■ **Estratto del testo**:
════

Il corso è diviso in due parti: la prima è dedicata ai temi metafisici, la seconda a quelli etici.
«La parte metafisica prepara il terreno a quella etica. Nella prima parte quindi esamino che cos’è la morte, se possiamo sopravvivere alla morte dei corpi, se c’è qualcosa di misterioso riguardo alla morte — io credo di no. Arrivo alla conclusione che la morte è la fine e che non esisterò più dopo che sarò morto. È con questa idea che possiamo dedicarci alla questione se la morte è davvero un male e come dovremmo sentirci riguardo a questo o che cosa dovremmo fare. Mi sembra che le reazioni siano interessate e accese riguardo a entrambe le parti. Ma ho ricevuto molte email commoventi riguardo al suicidio da persone che hanno seguito le lezioni video. Un tema che di solito suscita discussioni isteriche mentre io cerco di discuterne con calma e semplicità, affrontando le varie posizioni e cercando di vedere quali argomenti le supportano. Un approccio comune tra i filosofi, naturalmente, ma la maggior parte delle persone normalmente non lo affronta in questi termini».
Nelle sue lezioni ci sono naturalmente molti riferimenti bibliografici, ma quali sono i testi fondamentali per chi si avvicina a questo tema?
«C’è un saggio interessante intitolato
Death scritto da Thomas Nagel, che è stato mio maestro. Si trova nella raccolta Mortal
Questions. È un testo che ha acceso un revival di interesse presso filosofi anglosassoni e, a differenza di altri, può essere letto anche da non specialisti. Nelle mie lezioni parto dal Fedone di Platone, testo fantastico anche se non sono d’accordo con la maggior parte di ciò che dice. Leggere Platone è quasi sempre straordinario, sopratutto i giovanili dialoghi socratici. Un altro testo che apprezzo molto è Confrontations
with the Reaper, di Fred Feldman».
Se togliamo alla morte ogni mistero che ne è della letteratura?
«Non c’è nessun mistero. La mia visione, semplificando, è che siamo solo corpi, fantastiche macchine che possono fare fantastiche cose — innamorarsi, scrivere poesie, studiare le origini dell’universo, giocare a scacchi, creare musica . La morte è più o meno come una macchina che si rompe. La letteratura si occupa della morte nella misura in cui si occupa della vita. I romanzi parlano anche di altro: amore, carriera, amicizia, famiglia, politica. Se fossimo immortali, se la morte non esistesse, la vita continuerebbe ad esistere e ci sarebbe sempre il bisogno di parlarne e scriverne. Ci sarebbe la letteratura anche se non ci fosse la morte».
Qual è il futuro della morte?
«Per pensarci correttamente, dovremmo stabilire se la morte potrebbe essere eliminata o no. Penso sia chiaro che può essere posticipata (i biologi ci stanno lavorando) in modo che le nostre vite possano diventare anche molto più lunghe di quelle che sono ora. È possibile eliminare completamente la morte? Presumibilmente i nostri cervelli finiranno per consumarsi, ma supponiamo che possiamo coltivare cervelli sintetici su cui caricare i nostri ricordi, le nostre paure, i desideri e le credenze. La persona che si sveglia da quell’operazione sarei ancora io? Ciò pone domande complicate che hanno a che fare con le basi metafisiche dell’identità personale. È un altro argomento di cui discuto nelle prime lezioni. I filosofi non sono d’accordo sulla risposta. Ma se la persona che si svegliasse non fossi io, ma solo qualcun altro che erroneamente pensa di essere me, allora potrebbe essere che non possiamo rimandare per sempre la morte. Se è così, il futuro della morte è lo stesso del suo stato attuale: viviamo e moriremo. Il nostro obiettivo, data questa verità, è capire quali tipi di vita vale la pena vivere».

════

■ **Righe estratte**:
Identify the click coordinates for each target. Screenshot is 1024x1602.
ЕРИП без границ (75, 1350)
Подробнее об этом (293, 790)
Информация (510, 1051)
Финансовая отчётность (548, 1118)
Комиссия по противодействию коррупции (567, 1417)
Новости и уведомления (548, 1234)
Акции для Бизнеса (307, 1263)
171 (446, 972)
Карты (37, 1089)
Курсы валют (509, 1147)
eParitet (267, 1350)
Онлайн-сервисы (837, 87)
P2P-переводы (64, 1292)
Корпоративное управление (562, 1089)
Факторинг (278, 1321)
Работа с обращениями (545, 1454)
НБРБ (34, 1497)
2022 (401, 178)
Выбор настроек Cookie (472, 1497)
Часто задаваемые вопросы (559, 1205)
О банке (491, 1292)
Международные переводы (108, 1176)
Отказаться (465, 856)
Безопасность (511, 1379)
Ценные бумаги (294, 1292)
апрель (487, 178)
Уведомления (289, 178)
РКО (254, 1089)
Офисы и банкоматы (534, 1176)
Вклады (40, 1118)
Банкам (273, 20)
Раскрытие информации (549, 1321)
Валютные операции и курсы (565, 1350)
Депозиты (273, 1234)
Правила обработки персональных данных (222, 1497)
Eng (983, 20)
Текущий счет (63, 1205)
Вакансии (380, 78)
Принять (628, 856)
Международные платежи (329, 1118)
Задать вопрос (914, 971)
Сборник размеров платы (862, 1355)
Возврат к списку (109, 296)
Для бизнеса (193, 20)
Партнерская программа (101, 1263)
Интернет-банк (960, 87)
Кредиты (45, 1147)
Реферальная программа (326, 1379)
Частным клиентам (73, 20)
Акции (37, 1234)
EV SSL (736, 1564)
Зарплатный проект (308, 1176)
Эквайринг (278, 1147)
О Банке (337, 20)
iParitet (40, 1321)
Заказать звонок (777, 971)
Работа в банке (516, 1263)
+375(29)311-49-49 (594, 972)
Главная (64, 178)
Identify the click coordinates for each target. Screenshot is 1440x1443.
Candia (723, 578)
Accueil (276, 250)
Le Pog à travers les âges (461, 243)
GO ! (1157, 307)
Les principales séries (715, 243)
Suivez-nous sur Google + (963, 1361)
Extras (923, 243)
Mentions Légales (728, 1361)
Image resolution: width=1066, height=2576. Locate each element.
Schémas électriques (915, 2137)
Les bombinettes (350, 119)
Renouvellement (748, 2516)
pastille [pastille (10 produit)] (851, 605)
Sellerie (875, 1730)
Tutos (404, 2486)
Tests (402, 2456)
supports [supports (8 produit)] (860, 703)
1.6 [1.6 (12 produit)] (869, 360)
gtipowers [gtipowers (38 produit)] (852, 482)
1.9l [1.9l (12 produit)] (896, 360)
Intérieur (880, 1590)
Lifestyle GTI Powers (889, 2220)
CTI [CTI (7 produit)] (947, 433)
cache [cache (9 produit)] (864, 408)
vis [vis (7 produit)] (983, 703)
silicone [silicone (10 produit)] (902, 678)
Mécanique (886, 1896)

════

■ **Obiettivo del compito**: Puoi trascrivere fedelmente il brano dell'intervista sulla morte che comincia con "Se togliamo alla" e termina con "futuro della morte?"?

■ **Risultato del compito**:
Se togliamo alla morte ogni mistero che ne è della letteratura?
«Non c’è nessun mistero. La mia visione, semplificando, è che siamo solo corpi, fantastiche macchine che possono fare fantastiche cose — innamorarsi, scrivere poesie, studiare le origini dell’universo, giocare a scacchi, creare musica . La morte è più o meno come una macchina che si rompe. La letteratura si occupa della morte nella misura in cui si occupa della vita. I romanzi parlano anche di altro: amore, carriera, amicizia, famiglia, politica. Se fossimo immortali, se la morte non esistesse, la vita continuerebbe ad esistere e ci sarebbe sempre il bisogno di parlarne e scriverne. Ci sarebbe la letteratura anche se non ci fosse la morte».
Qual è il futuro della morte?